14/10/2020

According to a recent study, the physiology of neuronal connections is not always related to their morphology

This is one of the main and most surprising conclusions to be drawn from a study led by Dr Miquel Bosch, researcher from the Department of Basic Sciences and lecturer on the Bachelor’s Degree in Biomedical Sciences, which he carried out when working at the Picower Institute for Learning and Memory at MIT

It has been revealed that learning, memory and behavioural disorders may occur if the connection between neurons (known as synapsis) does not suitably change in response to a given situation. Until now, studies have demonstrated that functional and structural changes to neuronal connections were closely associated. However, Dr Bosch and his team, including Dr Bear from MIT, have discovered that synapses could weaken their electrical connection without altering their shape. This happens during a process called synaptic plasticity, which is closely related to neurodevelopmental disorders such as autism. This new finding has biomedical implications and will help scientists better understand the molecular mechanisms behind these types of brain disorders.
 
As stated by Dr Miquel Bosch, one of the project’s principal investigators and lecturer on the Bachelor’s Degree in Biomedical Sciences, “the majority of the results obtained in this study were really surprising. Our initial hypotheses were contradicted by the results of our experiments, therefore calling into question some of the dogmas accepted by the scientific community thus far.

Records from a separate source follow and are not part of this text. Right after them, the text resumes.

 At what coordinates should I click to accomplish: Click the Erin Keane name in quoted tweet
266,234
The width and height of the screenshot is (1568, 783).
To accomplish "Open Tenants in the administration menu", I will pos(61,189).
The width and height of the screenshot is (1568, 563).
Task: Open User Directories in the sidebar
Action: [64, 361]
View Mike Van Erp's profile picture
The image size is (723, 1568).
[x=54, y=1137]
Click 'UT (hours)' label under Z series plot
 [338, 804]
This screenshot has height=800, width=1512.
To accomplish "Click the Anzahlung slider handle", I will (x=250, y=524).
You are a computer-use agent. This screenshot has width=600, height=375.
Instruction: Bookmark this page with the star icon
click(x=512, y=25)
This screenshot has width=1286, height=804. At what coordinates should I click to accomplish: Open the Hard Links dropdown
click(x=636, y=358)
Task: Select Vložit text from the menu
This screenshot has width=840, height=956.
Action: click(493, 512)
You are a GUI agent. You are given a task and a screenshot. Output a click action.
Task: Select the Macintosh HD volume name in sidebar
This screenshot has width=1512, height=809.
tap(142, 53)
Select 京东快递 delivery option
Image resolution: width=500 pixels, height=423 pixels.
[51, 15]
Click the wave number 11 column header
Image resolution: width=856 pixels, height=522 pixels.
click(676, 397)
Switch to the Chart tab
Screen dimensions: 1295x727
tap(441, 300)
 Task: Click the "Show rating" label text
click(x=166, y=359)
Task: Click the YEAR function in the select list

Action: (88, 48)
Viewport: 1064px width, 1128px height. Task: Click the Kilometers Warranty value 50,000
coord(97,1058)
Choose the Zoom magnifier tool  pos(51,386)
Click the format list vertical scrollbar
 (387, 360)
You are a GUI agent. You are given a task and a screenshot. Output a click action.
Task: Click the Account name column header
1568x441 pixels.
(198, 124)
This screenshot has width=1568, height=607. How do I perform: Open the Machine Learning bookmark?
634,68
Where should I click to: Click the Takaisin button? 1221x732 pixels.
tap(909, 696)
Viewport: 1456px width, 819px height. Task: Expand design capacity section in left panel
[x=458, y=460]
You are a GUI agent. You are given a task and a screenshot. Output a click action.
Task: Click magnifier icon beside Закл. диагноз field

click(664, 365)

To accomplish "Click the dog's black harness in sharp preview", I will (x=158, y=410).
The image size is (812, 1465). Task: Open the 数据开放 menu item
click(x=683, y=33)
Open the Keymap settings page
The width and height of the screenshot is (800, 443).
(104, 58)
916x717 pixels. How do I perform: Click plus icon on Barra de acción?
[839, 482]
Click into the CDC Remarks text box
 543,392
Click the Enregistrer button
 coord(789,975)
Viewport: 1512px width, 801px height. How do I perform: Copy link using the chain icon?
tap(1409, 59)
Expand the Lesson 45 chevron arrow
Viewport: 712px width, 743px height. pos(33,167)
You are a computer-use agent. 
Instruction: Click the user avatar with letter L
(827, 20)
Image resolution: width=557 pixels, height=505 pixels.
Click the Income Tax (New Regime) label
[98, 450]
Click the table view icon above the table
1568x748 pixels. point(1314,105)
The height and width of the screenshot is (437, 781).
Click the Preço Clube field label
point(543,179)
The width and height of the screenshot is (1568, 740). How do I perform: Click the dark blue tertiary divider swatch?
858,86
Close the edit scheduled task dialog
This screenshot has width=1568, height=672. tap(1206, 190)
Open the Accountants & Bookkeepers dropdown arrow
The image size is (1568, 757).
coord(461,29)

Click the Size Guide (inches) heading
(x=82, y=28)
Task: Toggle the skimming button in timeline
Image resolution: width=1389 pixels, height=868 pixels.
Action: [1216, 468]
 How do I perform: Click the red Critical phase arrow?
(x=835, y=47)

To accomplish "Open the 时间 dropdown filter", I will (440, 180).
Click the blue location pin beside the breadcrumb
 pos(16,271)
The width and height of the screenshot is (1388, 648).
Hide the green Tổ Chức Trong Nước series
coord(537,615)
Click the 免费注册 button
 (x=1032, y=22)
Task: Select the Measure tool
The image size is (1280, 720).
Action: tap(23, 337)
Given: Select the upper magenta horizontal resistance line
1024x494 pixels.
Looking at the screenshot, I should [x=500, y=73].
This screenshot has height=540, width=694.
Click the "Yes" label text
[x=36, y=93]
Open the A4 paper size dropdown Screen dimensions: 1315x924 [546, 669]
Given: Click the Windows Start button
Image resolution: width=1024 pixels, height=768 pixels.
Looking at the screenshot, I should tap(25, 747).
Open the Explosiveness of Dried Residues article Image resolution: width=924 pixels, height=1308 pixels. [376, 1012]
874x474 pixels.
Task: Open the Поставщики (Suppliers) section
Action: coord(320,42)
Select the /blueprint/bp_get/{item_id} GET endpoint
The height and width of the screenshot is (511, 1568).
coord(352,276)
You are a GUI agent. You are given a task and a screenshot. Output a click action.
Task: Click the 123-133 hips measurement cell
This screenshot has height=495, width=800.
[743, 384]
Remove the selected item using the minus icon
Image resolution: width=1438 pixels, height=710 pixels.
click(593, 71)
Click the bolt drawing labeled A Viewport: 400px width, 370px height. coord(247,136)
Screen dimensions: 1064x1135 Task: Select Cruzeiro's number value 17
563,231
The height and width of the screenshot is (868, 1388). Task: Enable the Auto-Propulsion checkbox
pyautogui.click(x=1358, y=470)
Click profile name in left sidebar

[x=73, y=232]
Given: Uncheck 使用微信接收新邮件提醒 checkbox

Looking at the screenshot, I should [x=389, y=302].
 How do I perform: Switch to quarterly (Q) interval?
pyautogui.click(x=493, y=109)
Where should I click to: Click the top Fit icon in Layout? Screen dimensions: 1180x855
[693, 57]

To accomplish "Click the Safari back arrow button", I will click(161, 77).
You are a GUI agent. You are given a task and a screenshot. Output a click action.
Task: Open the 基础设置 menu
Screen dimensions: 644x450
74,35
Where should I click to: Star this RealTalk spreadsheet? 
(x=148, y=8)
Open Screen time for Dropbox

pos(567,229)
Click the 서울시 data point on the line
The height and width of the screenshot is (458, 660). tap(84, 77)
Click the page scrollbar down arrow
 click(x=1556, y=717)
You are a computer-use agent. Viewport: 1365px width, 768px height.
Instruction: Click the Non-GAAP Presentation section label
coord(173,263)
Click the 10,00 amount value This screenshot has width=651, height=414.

We believe they could open up new avenues of research for treating diseases and disorders such as the autism spectrum”.
 
The study, which was published recently in the journal Molecular Psychiatry, also reveals how the plasticity mechanisms linked to another type of receptor is completely different from what is was previously believed to be.  “We have been able to prove this by comparing normal mice with transgenic mice that develop fragile X syndrome, the most common hereditary form of autism”, Bosch explained. “In these latter mice, the mechanism of synaptic weakening undergoes an alteration that was unknown until now. These are unexpected results that, when combined with up-to-date knowledge on the subject, allows us to develop a broad model that could explain many neuronal alterations observed in autism spectrum disorders, and therefore optimise the search for pharmacological treatment".